One Doesn’t Need To Be A Jayalalithaa Fangirl To Applaud Her Pro-Women Policies

While questions over her probity (and of those close to her) lingered over her political career, one cannot help but applaud the late CM, J.Jayalalithaa for her pro-women policies in a sea of misogyny.

While questions over her probity (and of those close to her) lingered over her political career, one cannot help but applaud the late Tamil Nadu CM, J.Jayalalithaa for her pro-women policies in a sea of misogyny.

I am on track with my routine, now on my morning walk. Chennai is a ghost town; the emptiness of the roads shock me doubly when I stand at the four road junction at Chamiers Road and looked right ahead at the bridge that connects yonder towards Mandaveli.
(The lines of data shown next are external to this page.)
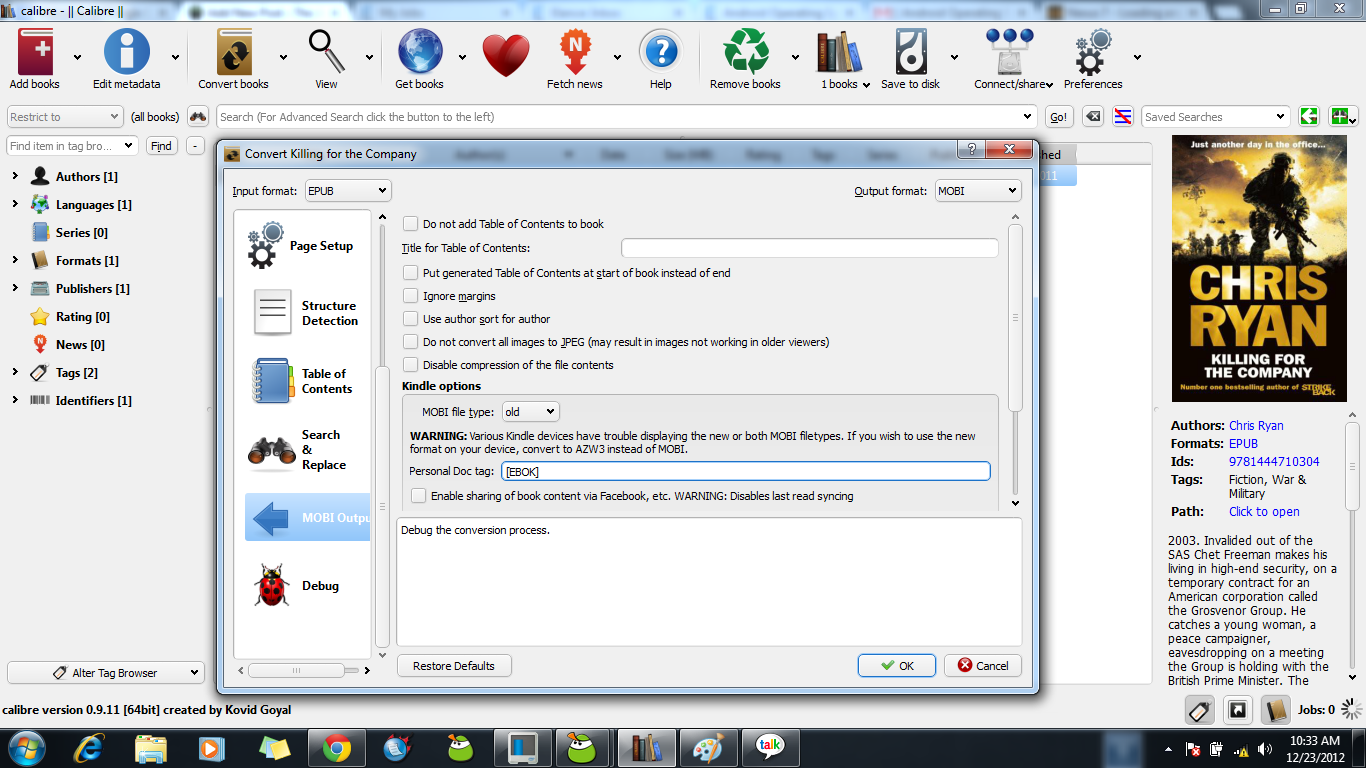The height and width of the screenshot is (768, 1366).
Task: Open the Preferences gear icon
Action: point(1092,53)
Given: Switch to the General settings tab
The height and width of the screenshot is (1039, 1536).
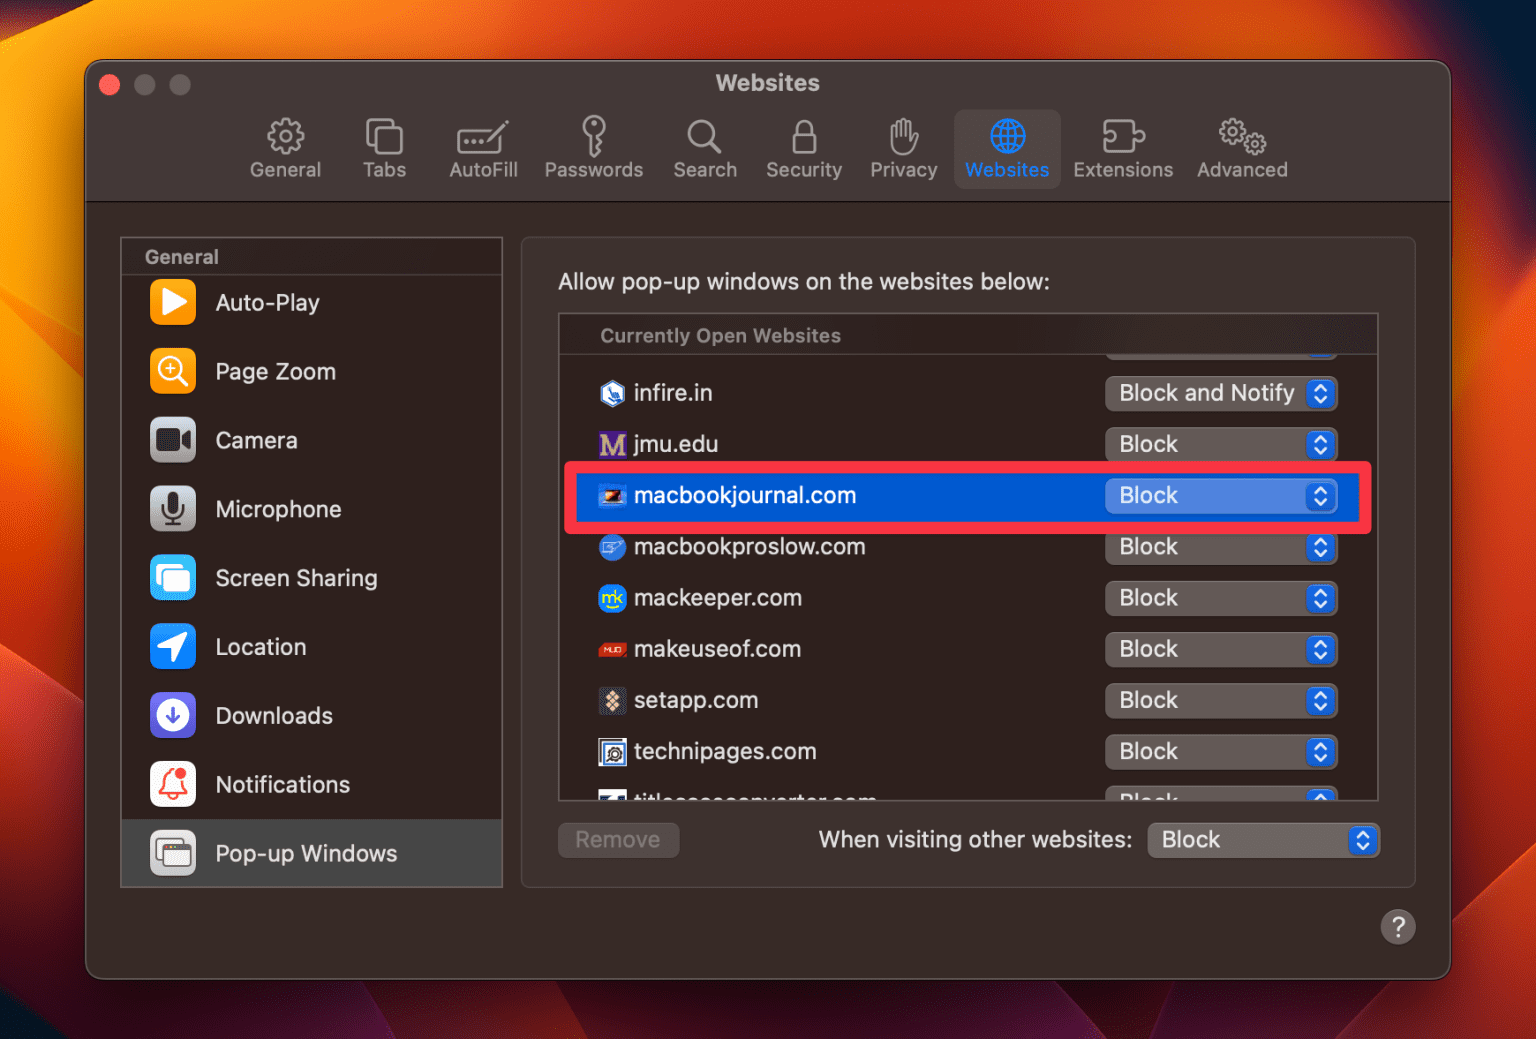Looking at the screenshot, I should (285, 147).
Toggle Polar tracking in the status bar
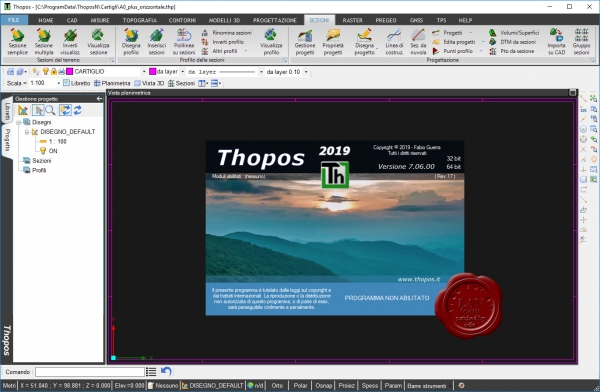Viewport: 600px width, 392px height. point(300,385)
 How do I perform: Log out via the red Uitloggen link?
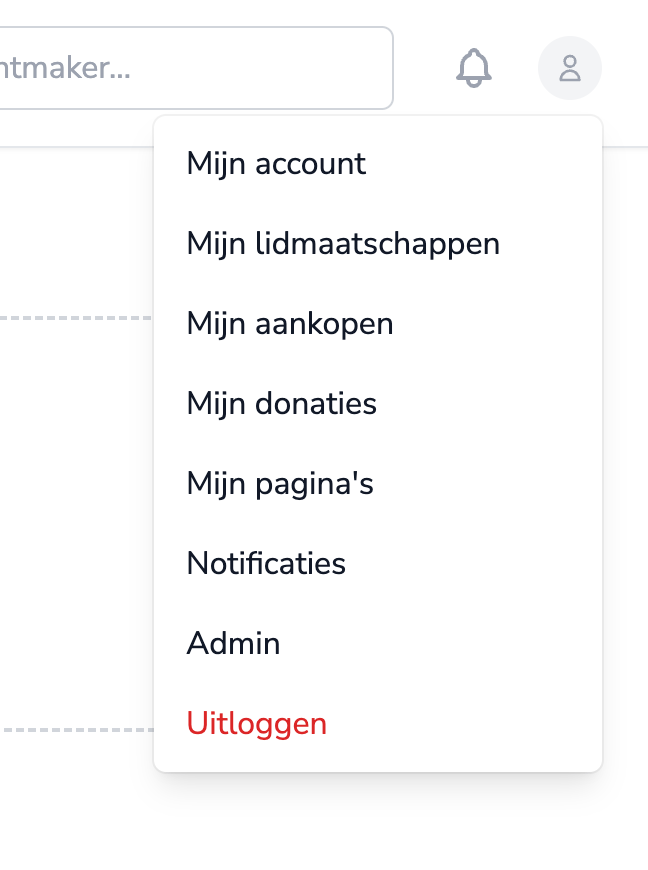(x=378, y=724)
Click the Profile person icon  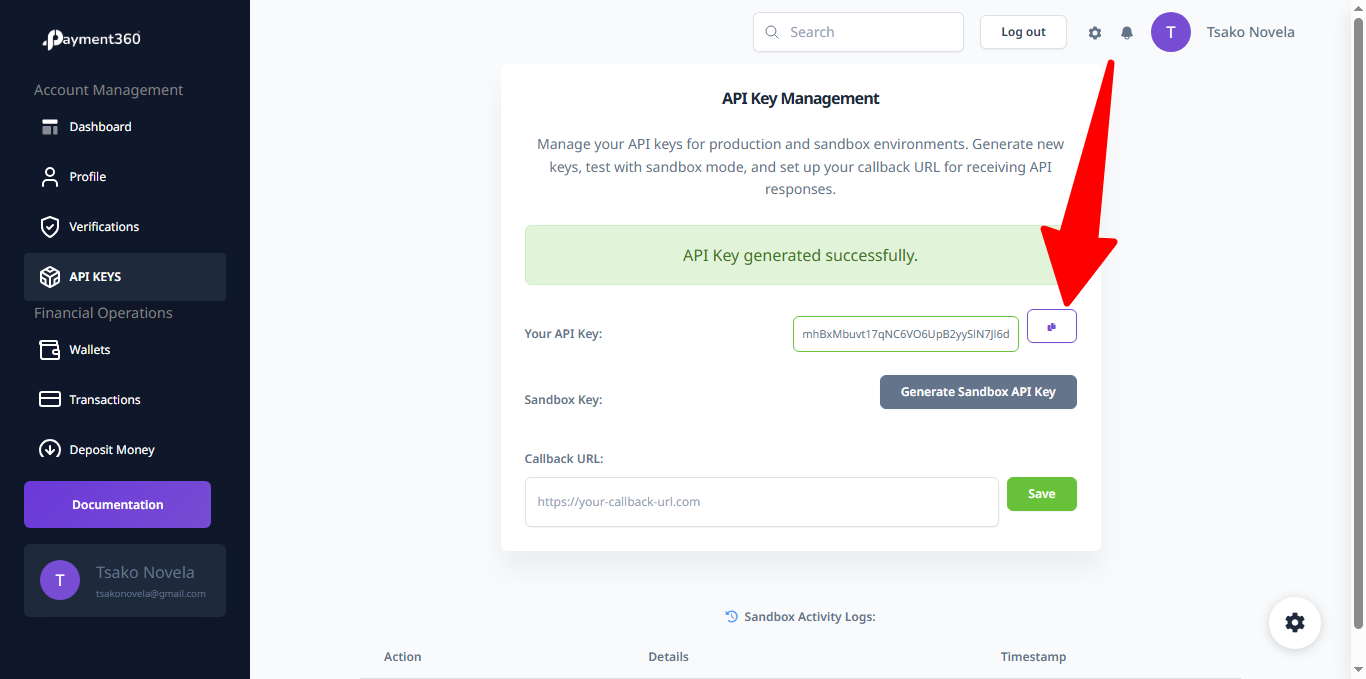pyautogui.click(x=50, y=177)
I turn to walk towards the Boat Club road, and find a yellowed portrait of Amma, emblazoned on a wall. She is smiling in this artistic rendition of her memory: the artist long forgotten, but the leader, immortalised. I look for the familiar faces I see every morning, and I find only a handful. We don’t smile, we look each other in the eye, grimly, acknowledging this heavy pain that has descended upon us.

Shakespeare’s words from Twelfth Night come to mind: “Be not afraid of greatness: some are born great, some achieve greatness and some have greatness thrust upon them”.  Was greatness thrust on Jayalalithaa? Did she covet it?

My awe for Jayalalithaa is not blind; I never understood the sycophancy she encouraged, nor did I appreciate the facts of the corrupt dealings to her name. But I admired and still admire the lady – for courage like that is something no ordinary person is capable of. All of sixteen, Jayalalithaa was swept up into the world of cinema, acting opposite MGR in a Tamil film. She harboured dreams of becoming a lawyer, but those dreams set sail, leaving her on the banks, looking misty eyed at them.

Her audacious tenacity defined her: be it as the teenager that didn’t stand up for the veteran actor each time he entered a room, or as the feisty actress who built her cache of talents through hard work and training, or even as a leader. Her articulate and prolific use of English, Hindi and Tamil made her carve a niche among different communities: and what she had to say, packed with intellect that could give anyone with a bunch of hard-earned or big-brand degrees to their credit a run for their money.

After MGR’s death many Decembers ago, she sat by his head, unflinching, only to be pushed, shoved and jostled, pinched, and eventually forced out of the way in full public view. That formidable resilience would do her much good, when years later, she would face the ignominious manifestations of misogyny and patriarchy.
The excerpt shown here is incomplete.